In Qur’an the payment of Zakah is frequently mentioned in the same sentence or verse as the institution of Salah (prayers).

“Those who believe and do good deeds and establish Salah and pay Zakahtheir reward is with their Sustainers; and fear shall not come upon them, nor shall they grieve”. (Al-Baqara; 277)

While Salah is an act of worship through words and bodily action, Zakah is a devotional act through one’s wealth. Without the spirit of submission to Allah and love of Him, both acts are without divine and moral significance.

Zakah, when honestly practiced, results in freeing the society from class distinctions, rivalries, suspicion and corruption. It produces a community of people who love and respect each other, and who have sympathy and concern for each other’s welfare.

Allah has made the payment of Zakah obligatory upon everyone who owns the nisaab (minimum amount) for one year. The rate of Zakah on gold, silver, other metals and trade goods is one quarter of ten percent.

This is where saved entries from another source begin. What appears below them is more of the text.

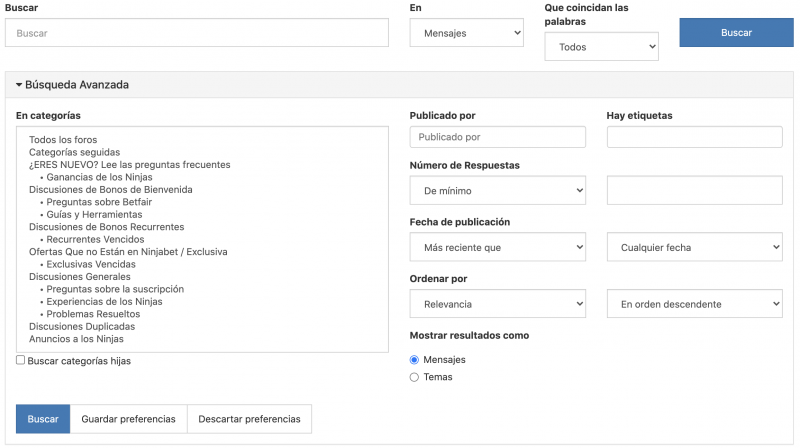Select the Mensajes radio button

click(x=414, y=360)
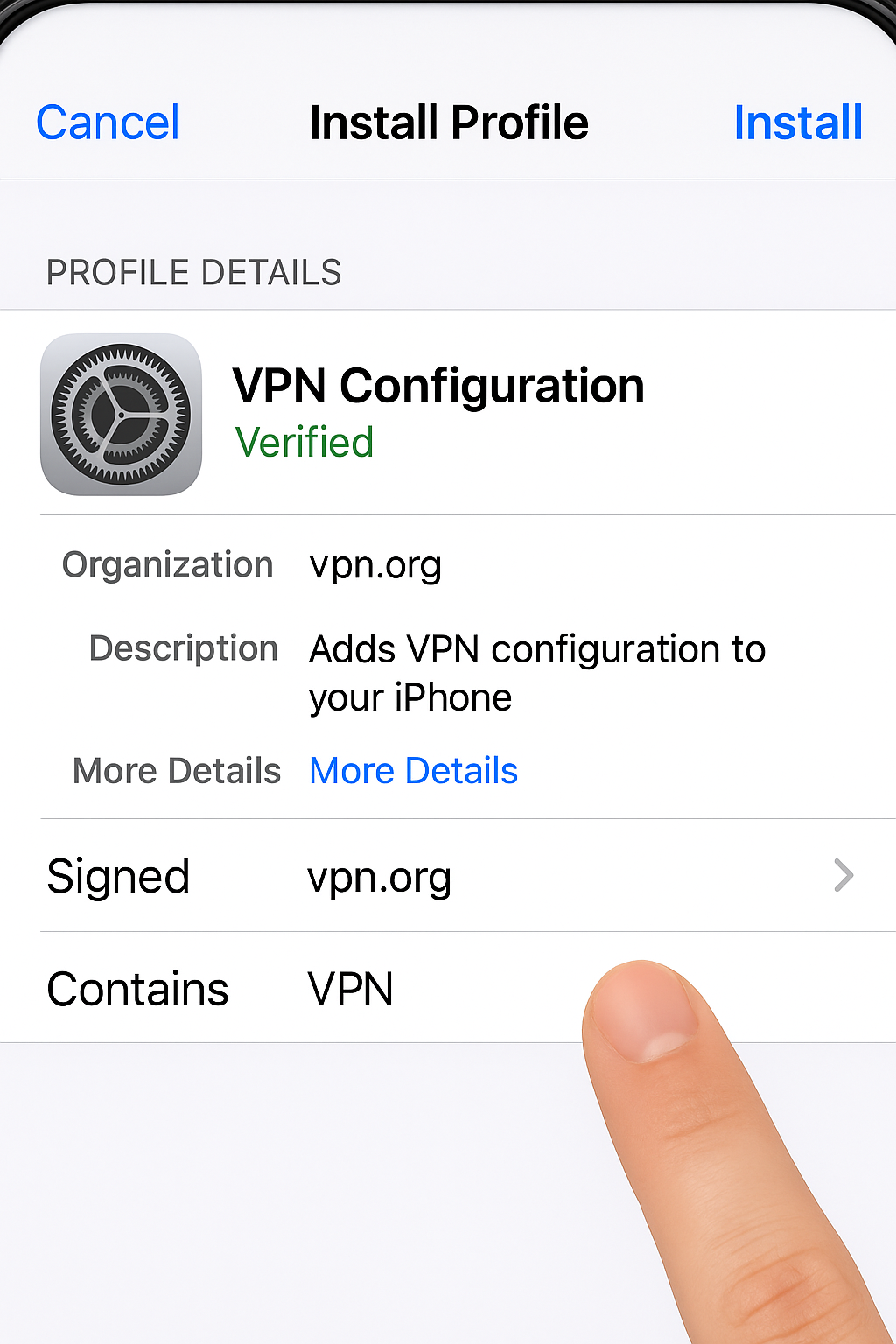Viewport: 896px width, 1344px height.
Task: Tap the vpn.org organization value
Action: 375,566
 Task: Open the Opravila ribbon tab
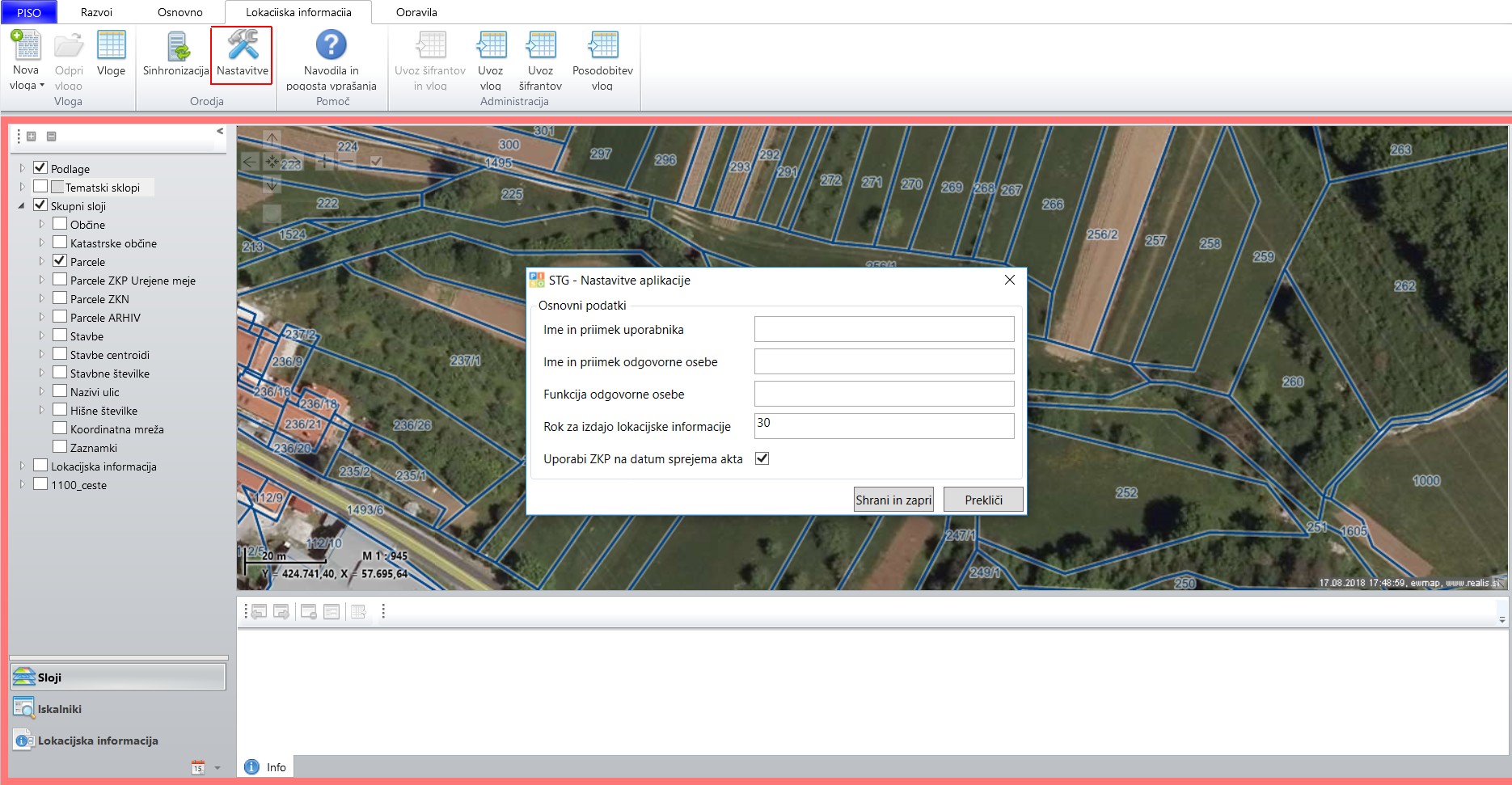coord(416,12)
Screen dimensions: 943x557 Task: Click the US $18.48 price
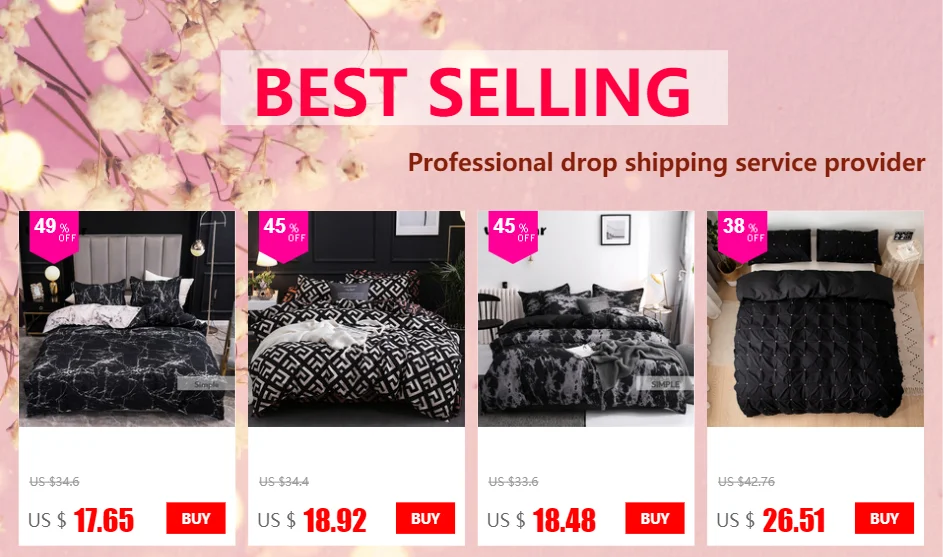click(x=541, y=520)
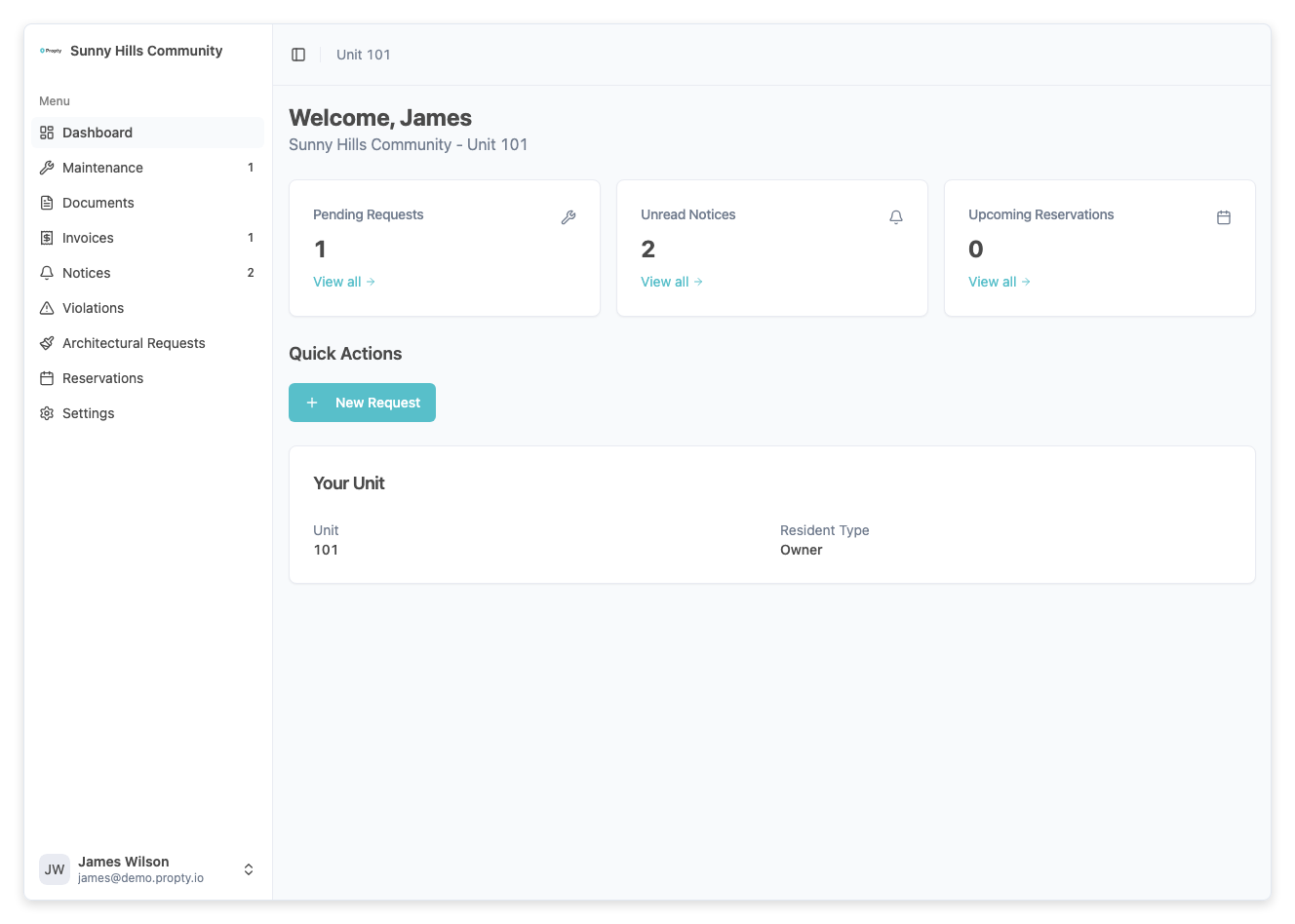Click View all under Unread Notices
Image resolution: width=1295 pixels, height=924 pixels.
pos(665,281)
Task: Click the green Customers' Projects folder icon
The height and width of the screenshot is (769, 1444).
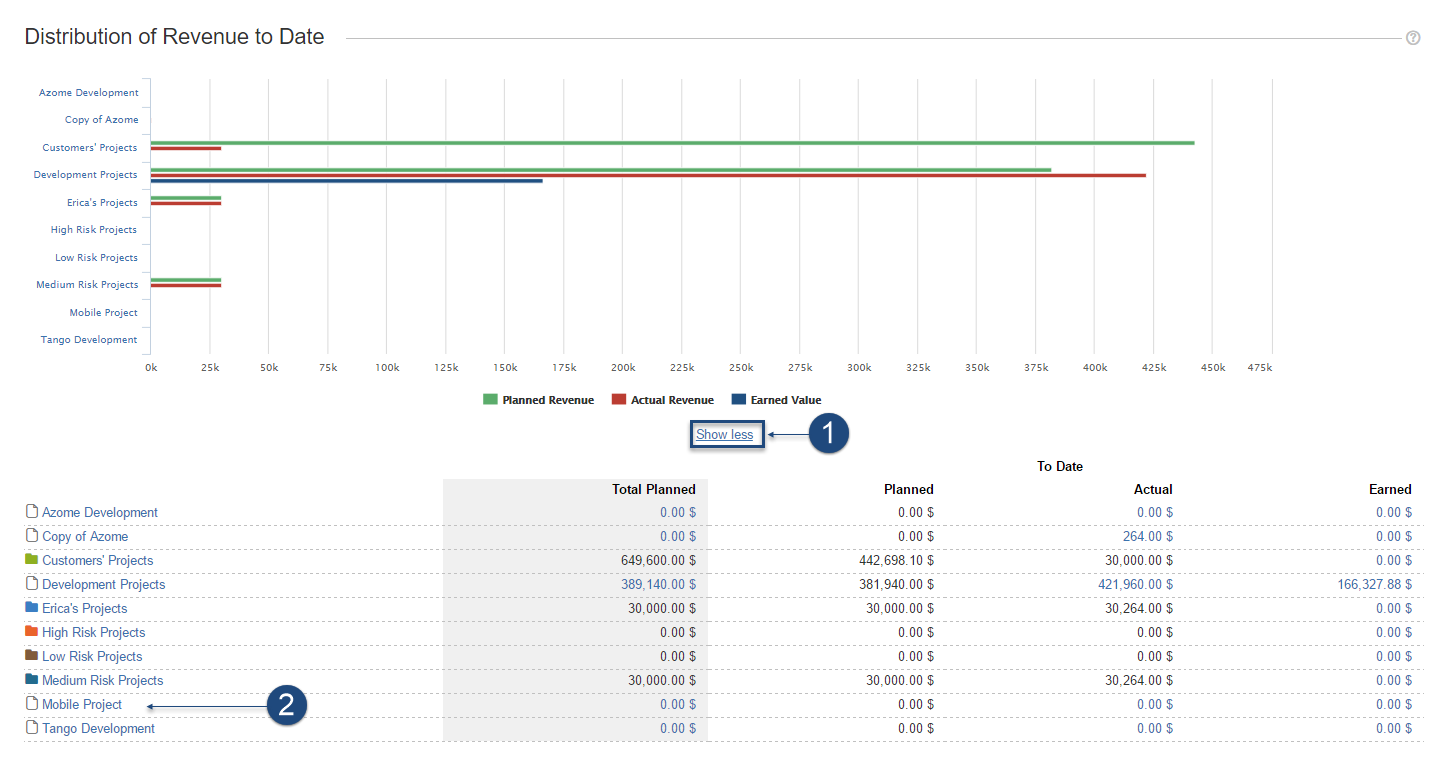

It is an obligation to pay Zakah on 2.5 per cent of the wealth we have made after a full lunar year. Farmers who own their own land and harvest their own crops are required to pay 5 or 10 per cent of their harvest’s worth, depending on the type of irrigation.

Perhaps no one can ensure control over gain or loss except Allah. It is therefore obligatory to spend the bounties he has received from Allah in a manner that Allah has commanded, failing which the punishment will be severe.

Allah (swt) says in the Quraan;

“And there are those who hoard gold and silver and do not spend it in the way of Allah, announce to them a most grievous penalty on the Day of Judgment, heat will be produced out of that wealth in the fire of Hell. Then with it they will be branded on their forehead and their flanks and backs. (It will be said to them) This is the treasure which you hoarded for yourselves, taste then the treasure that you have been hoarding.” (Surah AL Taubah-34-35)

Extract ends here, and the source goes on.